I wasn't sure what to expect from the "something different" section of the menu, but seaweed as the new corn tortilla was an absolute delight. The salmon and avo taco ($20) arrived as a gleaming pile of cubed raw fish and perfectly pale green avocado on top of plump sushi rice. A smear of spicy gochujang added interest without overwhelming and I'm completely sold on thick, crisp nori sheets as a taco shell. It was sushi, but not as we had already had it.
I defy anyone to resist those display counters. At this lolly counter for grown-ups, we pick-and-mixed sushi rolls ($1.50-$2), inari boats ($3), nigari ($2-$3) and — my personal favourite — cucumber boats ($2.50-$3).
Let's talk about those thin, crunchy strips of summer rolled around gummy rice and flaky, creamy spoonfuls of crayfish. If I was getting married in spring with cherry blossom confetti in my hair and a glass of Champagne in one hand, this is definitely what I would want in the other. If the best crayfish I've ever eaten came wrapped in newspaper on a beach near Kaikoura, I did not expect the second best to come wrapped in cucumber at a petite eatery that faces a car park around the side of the City Works Depot.
There were, in fact, no real duds in our sushi selection. They do delicious things with enoki mushrooms and black rice, a barely seared slice of beef was mouth-wateringly tender and the work of art that was oyster mushrooms and five fingernail-sized tiles of avocado was that culinary cliche: practically too pretty to eat.
While I'm almost certain strawberry sushi shouldn't be a thing, if it's yours, they have it. Purists will probably baulk at the bulgogi beef, cream cheese sauces and sriracha mayo, but I don't mind fusion if the flavour works.

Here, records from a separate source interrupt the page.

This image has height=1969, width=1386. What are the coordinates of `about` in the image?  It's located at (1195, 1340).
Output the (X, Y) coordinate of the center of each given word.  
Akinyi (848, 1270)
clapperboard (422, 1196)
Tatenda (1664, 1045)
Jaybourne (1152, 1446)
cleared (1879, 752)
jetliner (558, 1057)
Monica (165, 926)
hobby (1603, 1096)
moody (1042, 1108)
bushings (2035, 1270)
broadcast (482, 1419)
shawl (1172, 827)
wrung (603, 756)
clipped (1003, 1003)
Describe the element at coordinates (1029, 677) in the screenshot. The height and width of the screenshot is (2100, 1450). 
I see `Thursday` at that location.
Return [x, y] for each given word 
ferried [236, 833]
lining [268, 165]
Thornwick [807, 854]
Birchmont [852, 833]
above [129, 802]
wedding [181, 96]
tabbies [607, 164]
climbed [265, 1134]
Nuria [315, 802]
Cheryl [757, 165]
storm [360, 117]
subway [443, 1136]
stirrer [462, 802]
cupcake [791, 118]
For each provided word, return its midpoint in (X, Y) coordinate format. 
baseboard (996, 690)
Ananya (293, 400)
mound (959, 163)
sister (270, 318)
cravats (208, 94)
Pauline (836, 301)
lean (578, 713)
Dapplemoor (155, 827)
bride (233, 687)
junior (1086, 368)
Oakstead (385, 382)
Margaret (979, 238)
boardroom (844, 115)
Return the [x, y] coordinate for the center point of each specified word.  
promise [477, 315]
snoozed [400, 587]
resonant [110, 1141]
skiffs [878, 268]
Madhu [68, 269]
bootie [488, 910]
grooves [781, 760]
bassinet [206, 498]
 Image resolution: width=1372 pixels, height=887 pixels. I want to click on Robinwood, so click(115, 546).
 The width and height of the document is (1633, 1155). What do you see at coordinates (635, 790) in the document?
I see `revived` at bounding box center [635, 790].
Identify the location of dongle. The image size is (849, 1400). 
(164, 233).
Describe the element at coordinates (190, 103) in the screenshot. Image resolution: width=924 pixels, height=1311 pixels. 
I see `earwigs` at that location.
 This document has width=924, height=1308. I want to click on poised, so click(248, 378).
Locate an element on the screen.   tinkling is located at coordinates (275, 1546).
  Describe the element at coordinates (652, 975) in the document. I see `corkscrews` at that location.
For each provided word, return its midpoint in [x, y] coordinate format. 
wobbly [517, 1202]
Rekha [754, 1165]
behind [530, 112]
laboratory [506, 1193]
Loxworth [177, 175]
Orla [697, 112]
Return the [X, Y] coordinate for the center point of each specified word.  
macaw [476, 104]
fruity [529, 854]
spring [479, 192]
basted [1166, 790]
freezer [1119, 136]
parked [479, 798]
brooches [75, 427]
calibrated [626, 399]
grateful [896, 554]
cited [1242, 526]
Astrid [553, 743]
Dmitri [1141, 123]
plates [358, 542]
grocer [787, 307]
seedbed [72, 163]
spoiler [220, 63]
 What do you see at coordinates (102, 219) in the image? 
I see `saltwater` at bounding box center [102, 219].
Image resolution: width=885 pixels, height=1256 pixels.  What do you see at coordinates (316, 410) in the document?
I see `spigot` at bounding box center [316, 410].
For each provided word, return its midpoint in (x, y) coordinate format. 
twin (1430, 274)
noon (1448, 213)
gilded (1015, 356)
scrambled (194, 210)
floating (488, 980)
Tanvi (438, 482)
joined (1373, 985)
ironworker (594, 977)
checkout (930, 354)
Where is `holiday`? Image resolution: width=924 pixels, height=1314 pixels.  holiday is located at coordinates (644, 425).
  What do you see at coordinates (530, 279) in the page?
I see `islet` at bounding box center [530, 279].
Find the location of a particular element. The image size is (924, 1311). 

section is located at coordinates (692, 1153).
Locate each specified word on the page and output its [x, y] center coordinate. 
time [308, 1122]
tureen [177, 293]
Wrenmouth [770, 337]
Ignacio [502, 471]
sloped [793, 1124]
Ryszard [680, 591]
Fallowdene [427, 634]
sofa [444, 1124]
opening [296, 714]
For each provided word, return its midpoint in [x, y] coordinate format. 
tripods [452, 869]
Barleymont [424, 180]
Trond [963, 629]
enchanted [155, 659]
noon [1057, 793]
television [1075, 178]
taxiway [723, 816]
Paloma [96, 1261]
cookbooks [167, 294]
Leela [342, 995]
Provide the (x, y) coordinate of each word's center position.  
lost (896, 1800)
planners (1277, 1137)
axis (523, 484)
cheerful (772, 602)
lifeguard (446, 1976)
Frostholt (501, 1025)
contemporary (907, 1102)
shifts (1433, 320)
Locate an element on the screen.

Wash it all down with a big cup of organic green tea ($3). They're not licensed, but the water is Antipodes, the soda is Six Barrel and there's an "assortment" of kombucha. The soy comes in an eye dropper-stoppered bottle and the staff are serene and super-patient — the only person getting stressed is the person waiting behind you.
We were stuffed, but we had also ordered the yakisoba. Stir-fry, only better. Think springy buckwheat noodles, liberal use of vege (savoy cabbage, bean sprouts, mushrooms, et al) and a sweet-savoury-marmitey sauce. Go for lunch, come back for dinner.